1. A method for evaluating the activation degree of a single disease sample channel is characterized in that the activation degree of each channel comprises a continuous activation degree and a gene activation degree, and for each channel in a disease sample, the method for evaluating the activation degree comprises the following steps:

step 1, for all genes in the path, if two genes have no connecting edge, adding the connecting edge, and constructing the path into a fully-connected network;

taking a gene present in the pathway as an important gene and a gene not present in the pathway as a background gene;

in step 2, the significance of the difference values is evaluated based on the Z test:

wherein the Z value represents Δ PCC_nThe significance of (a);

in the step 3, for any gene, the formula for calculating the expression value difference multiple FC between the disease sample and n normal samples is as follows:

wherein b represents an expression value of the gene in the disease sample,

represents the mean value of the expression values of the gene in n normal samples;

step 5, according to the sequencing result, calculating the enrichment degree of important continuous edges/genes in the continuous edge/gene sequencing of the fully-connected network, and taking the enrichment degree as the activation degree of the continuous edges/genes in the corresponding channel;

in the step 5, for any one passage, the enrichment degree of the important connecting edges/genes in the connecting edge/gene ordering of the fully-connected network is calculated by the following formula:

wherein I represents the set of all important edges/genes in the fully connected network, rank_iRepresenting the sequence of the ith connecting edge/gene in the I when the I is arranged according to the ascending sequence in the step 4, wherein M represents the total number of important connecting edges/genes in the fully-connected network, and N represents the total number of background connecting edges/gene sets; the formula utilizes AUC to calculate the enrichment degree of important continuous edges/genes in the continuous edge/gene ordering of the fully-connected network from the angle of the continuous edges/genes, and the enrichment degree is used as the activation degree of a channel.

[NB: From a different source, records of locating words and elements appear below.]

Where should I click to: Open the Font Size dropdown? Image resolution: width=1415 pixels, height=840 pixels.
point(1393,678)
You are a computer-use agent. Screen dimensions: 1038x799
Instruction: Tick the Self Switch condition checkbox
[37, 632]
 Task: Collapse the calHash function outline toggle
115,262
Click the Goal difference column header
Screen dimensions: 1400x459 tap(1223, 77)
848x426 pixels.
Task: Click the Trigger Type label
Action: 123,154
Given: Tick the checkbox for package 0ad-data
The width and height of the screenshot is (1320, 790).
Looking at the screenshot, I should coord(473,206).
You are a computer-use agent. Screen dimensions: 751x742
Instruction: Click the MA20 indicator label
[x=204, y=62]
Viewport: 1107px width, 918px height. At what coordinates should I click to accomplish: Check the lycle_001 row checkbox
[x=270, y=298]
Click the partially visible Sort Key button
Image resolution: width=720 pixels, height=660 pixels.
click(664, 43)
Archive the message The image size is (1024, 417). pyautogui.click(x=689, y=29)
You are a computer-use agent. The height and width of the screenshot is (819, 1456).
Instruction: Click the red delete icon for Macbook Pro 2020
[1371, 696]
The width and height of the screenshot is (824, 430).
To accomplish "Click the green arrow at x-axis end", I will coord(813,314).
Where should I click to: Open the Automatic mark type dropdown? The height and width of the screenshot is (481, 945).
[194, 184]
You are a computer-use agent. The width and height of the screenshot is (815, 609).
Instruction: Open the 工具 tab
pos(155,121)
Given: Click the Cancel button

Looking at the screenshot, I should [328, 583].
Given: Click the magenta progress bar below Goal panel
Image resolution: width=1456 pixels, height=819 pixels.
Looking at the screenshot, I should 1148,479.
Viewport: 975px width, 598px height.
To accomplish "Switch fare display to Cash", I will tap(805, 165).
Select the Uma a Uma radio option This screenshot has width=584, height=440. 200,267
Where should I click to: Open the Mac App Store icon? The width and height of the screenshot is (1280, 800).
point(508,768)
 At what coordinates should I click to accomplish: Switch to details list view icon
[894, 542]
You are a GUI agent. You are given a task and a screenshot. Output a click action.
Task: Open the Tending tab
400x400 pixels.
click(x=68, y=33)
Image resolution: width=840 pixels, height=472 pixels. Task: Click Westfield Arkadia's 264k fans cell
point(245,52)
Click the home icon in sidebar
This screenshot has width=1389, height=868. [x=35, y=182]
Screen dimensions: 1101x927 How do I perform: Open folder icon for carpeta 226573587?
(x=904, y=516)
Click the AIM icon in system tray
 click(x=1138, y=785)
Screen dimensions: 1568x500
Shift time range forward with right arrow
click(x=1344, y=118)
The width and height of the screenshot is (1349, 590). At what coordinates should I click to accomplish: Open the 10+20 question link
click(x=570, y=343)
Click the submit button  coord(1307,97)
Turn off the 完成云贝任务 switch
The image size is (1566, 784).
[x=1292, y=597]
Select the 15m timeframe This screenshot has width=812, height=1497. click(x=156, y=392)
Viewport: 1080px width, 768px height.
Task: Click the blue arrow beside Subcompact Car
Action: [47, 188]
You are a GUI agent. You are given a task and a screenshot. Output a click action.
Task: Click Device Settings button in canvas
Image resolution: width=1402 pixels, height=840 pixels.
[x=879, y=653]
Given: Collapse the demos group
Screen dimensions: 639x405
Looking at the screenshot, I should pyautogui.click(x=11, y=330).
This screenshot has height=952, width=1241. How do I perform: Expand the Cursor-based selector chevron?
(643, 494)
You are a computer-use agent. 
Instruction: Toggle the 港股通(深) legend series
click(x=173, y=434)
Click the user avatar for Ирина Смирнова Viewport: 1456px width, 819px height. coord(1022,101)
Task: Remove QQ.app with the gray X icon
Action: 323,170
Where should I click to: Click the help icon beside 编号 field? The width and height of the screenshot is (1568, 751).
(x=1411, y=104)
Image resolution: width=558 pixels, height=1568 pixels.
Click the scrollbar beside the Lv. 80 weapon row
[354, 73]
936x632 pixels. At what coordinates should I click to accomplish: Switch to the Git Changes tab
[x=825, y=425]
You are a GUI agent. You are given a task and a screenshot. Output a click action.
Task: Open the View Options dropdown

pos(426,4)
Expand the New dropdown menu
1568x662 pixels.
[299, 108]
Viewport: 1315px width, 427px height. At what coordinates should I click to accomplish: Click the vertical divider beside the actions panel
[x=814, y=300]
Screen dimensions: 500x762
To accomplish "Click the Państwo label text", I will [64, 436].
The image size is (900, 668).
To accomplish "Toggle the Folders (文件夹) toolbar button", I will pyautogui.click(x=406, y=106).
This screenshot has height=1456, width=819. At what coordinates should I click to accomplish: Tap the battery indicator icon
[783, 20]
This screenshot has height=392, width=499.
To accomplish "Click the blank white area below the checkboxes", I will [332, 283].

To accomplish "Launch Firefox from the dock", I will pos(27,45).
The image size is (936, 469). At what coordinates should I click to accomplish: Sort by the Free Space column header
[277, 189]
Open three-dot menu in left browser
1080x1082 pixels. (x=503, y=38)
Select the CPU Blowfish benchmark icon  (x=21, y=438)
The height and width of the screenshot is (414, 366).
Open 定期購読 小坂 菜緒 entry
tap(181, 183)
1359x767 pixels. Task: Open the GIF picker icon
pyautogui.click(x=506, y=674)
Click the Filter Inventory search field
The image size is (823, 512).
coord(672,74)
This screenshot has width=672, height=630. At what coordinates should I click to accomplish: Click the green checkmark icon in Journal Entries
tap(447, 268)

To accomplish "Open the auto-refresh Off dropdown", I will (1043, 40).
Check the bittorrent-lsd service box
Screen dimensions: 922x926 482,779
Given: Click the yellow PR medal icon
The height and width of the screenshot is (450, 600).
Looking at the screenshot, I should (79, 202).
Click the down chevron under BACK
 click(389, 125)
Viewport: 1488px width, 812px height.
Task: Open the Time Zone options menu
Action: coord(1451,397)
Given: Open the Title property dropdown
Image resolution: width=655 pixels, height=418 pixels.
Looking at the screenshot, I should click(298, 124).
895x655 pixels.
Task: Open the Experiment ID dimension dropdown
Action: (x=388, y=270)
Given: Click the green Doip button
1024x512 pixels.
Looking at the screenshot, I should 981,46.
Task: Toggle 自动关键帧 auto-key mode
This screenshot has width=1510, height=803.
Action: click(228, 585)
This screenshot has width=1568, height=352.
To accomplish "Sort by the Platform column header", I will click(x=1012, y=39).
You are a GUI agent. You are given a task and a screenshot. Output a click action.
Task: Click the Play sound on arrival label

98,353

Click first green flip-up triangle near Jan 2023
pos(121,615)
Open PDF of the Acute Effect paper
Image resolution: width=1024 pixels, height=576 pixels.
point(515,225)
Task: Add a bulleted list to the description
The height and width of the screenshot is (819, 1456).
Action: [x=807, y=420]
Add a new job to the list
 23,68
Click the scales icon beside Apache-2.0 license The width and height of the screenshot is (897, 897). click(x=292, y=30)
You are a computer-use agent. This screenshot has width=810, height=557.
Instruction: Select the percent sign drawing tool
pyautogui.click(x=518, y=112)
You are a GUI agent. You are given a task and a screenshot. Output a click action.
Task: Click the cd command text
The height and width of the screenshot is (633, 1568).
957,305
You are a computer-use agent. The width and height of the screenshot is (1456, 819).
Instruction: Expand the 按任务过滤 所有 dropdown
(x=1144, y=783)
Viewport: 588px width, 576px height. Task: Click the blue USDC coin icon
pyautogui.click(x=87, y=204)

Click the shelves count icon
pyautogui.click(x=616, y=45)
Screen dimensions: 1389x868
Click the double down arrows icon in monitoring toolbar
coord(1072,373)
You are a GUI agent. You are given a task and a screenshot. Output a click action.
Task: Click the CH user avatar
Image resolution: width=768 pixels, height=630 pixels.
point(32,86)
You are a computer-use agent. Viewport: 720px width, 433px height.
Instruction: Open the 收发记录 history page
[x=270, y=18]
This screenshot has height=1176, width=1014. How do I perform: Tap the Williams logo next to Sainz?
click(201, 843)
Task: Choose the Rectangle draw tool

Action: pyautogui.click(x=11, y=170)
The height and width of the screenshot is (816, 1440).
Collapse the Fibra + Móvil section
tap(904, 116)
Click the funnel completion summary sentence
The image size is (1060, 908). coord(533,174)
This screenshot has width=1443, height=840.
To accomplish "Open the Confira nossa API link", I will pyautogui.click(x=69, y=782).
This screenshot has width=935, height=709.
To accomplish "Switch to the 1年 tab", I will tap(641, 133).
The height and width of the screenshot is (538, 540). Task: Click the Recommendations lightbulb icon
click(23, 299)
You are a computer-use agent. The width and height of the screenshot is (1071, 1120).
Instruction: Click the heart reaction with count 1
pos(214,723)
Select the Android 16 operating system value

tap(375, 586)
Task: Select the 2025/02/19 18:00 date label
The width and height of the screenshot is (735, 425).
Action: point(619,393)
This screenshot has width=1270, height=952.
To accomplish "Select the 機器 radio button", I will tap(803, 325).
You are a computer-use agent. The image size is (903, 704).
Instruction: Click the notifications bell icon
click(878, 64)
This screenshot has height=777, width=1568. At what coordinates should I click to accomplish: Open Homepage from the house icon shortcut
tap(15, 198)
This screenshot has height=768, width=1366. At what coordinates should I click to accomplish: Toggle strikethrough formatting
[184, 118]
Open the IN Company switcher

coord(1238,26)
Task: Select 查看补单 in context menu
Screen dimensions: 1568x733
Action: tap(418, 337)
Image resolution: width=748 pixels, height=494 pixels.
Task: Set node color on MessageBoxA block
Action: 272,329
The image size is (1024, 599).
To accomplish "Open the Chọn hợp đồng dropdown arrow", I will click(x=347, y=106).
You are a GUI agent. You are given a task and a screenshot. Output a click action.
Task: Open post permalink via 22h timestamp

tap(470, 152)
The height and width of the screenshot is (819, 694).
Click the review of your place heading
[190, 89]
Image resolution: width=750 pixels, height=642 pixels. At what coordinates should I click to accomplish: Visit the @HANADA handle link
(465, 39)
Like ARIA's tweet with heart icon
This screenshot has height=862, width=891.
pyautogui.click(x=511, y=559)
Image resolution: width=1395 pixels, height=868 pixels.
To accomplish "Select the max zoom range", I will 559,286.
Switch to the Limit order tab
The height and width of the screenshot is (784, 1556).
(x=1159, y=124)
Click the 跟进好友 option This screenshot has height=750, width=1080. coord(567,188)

2. The method for assessing the degree of activation of a single disease sample pathway according to claim 1, wherein in step 2, the Pearson correlation coefficient PCC of the expression values of the two genes linked at each side in n samples is calculated_nThe formula of (1) is:

and

respectively represent x₁And x₂Standard deviation of (2).

3. A method for distinguishing between similar diseases, comprising the steps of:

firstly, calculating the channel activation degree of each disease sample according to the method for evaluating the channel activation degree of the single disease sample as claimed in claim 1, and connecting the side activation degree and the gene activation degree of all the channels of the single disease sample into a vector as a characteristic vector of the disease sample;

4. A similar disease differentiating method according to claim 3 wherein said classifier is a random forest classifier.